Getting Started - pascaldisse/open-sourcefy GitHub Wiki
Getting Started with Open-Sourcefy
This guide will help you set up and run the Open-Sourcefy Matrix pipeline for binary decompilation.
Prerequisites
System Requirements
- Operating System: Windows 10/11 64-bit (Linux/WSL supported with limitations)
- Memory: 16GB+ RAM recommended for AI processing
- Storage: 5GB+ free space for pipeline operations
- Python: Python 3.9+ required
Required Software
- Visual Studio 2022 Preview: Required for compilation (Windows only)
- Java JDK 11+: Required for Ghidra integration
- Git: For repository management
Installation
1. Clone Repository
git clone https://github.com/pascaldisse/open-sourcefy.git
cd open-sourcefy
2. Install Python Dependencies
# Create virtual environment
python -m venv venv
# Activate virtual environment
# Windows:
venv\Scripts\activate
# Linux/macOS:
source venv/bin/activate
# Install dependencies
pip install -r requirements.txt
3. Configure Environment
# Verify environment setup
python main.py --verify-env
# Check configuration
python main.py --config-summary
4. Download Ghidra (Optional)
# Download Ghidra 10.3+ from NSA GitHub
# Extract to preferred location
# Set GHIDRA_HOME environment variable
export GHIDRA_HOME=/path/to/ghidra
Quick Start
Basic Binary Analysis
# Analyze default binary (launcher.exe)
python main.py
# Analyze specific binary
python main.py path/to/binary.exe
# Full pipeline with all agents
python main.py --full-pipeline
Pipeline Modes
# Decompilation only
python main.py --decompile-only
# Analysis without compilation
python main.py --analyze-only
# Compilation testing
python main.py --compile-only
# Debug mode with detailed logging
python main.py --debug --profile
Agent Selection
# Run specific agents
python main.py --agents 1,3,7
# Run agent ranges
python main.py --agents 1-5
# List available agents
python main.py --list-agents
Configuration
Build System Configuration
Edit build_config.yaml
to configure build tools:
build_system:
visual_studio:
version: "2022_preview"
installation_path: "C:/Program Files/Microsoft Visual Studio/2022/Preview"
build_tools:
rc_exe_path: "C:/Program Files (x86)/Windows Kits/10/bin/x64/rc.exe"
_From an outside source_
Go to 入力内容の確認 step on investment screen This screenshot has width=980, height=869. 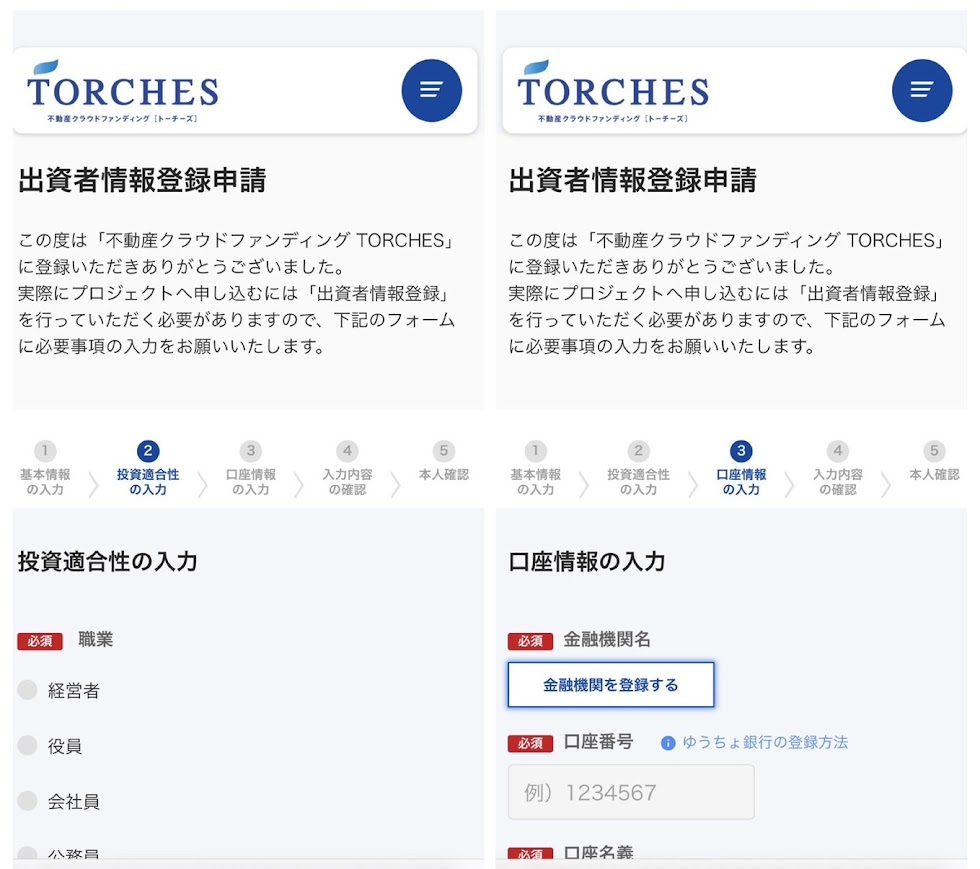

lib_exe_path: "C:/Program Files/Microsoft Visual Studio/2022/Preview/VC/Tools/MSVC/14.XX.XXXXX/bin/Hostx64/x64/lib.exe"
Environment Variables
# Required for AI functionality
export ANTHROPIC_API_KEY=your_api_key_here
# Optional debug settings
export MATRIX_DEBUG=true
export MATRIX_AI_ENABLED=true
export GHIDRA_HOME=/path/to/ghidra
export JAVA_HOME=/path/to/java
Understanding Output
Output Structure
output/{binary_name}/{timestamp}/
├── agents/ # Agent-specific outputs
├── ghidra/ # Decompilation results
├── compilation/ # MSBuild artifacts
├── reports/ # Pipeline reports
└── logs/ # Execution logs
Key Output Files
- comprehensive_metadata.json: Complete analysis summary
- execution_report.json: Pipeline execution details
- reconstructed_source/: Generated C source code
- build_files/: MSBuild project files
Verification
Test Pipeline Success
# Run comprehensive tests
python -m unittest discover tests -v
# Verify specific functionality
python main.py --validate-pipeline basic
# Check system status
python main.py --verify-env
Expected Results
- Pipeline Success Rate: 100% (16/16 agents)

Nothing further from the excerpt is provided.